→ WORK INSTRUCTIONS
Below is a listing. Copy each line of it that holds the word "will".

→ SUPPLIED DATA
Start of Block

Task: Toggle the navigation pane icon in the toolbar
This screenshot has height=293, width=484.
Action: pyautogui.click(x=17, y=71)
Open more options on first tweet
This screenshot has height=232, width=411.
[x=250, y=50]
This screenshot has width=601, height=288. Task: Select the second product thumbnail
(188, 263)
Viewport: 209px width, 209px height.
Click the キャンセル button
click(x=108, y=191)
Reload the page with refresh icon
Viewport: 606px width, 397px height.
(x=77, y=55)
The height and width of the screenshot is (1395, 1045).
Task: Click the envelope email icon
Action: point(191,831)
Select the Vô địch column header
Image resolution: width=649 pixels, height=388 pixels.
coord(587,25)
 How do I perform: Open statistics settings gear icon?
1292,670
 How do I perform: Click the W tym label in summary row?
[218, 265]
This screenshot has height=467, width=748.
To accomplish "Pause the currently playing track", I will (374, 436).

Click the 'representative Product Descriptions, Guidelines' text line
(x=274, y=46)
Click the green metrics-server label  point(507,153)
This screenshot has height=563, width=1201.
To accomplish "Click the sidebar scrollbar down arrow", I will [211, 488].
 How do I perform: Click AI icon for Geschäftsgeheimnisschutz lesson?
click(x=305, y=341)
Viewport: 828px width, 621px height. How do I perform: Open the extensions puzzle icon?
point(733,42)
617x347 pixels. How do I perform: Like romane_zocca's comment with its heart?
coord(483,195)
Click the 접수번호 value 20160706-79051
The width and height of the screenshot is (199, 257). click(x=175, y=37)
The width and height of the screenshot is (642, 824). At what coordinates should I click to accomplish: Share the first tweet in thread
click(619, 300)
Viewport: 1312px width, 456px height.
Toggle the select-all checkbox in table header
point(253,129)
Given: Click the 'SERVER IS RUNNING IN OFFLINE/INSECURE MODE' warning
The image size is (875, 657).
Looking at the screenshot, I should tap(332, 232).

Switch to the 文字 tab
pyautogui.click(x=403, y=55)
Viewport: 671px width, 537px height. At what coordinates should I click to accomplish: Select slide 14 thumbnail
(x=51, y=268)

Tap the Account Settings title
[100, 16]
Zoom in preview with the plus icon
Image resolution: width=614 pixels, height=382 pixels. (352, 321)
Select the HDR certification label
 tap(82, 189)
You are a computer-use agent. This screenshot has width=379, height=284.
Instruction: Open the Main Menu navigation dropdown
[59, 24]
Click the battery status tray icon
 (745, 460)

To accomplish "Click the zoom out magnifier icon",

End of Block

→ SOLUTION
To accomplish "Pause the currently playing track", I will (374, 436).
To accomplish "Click the sidebar scrollbar down arrow", I will [211, 488].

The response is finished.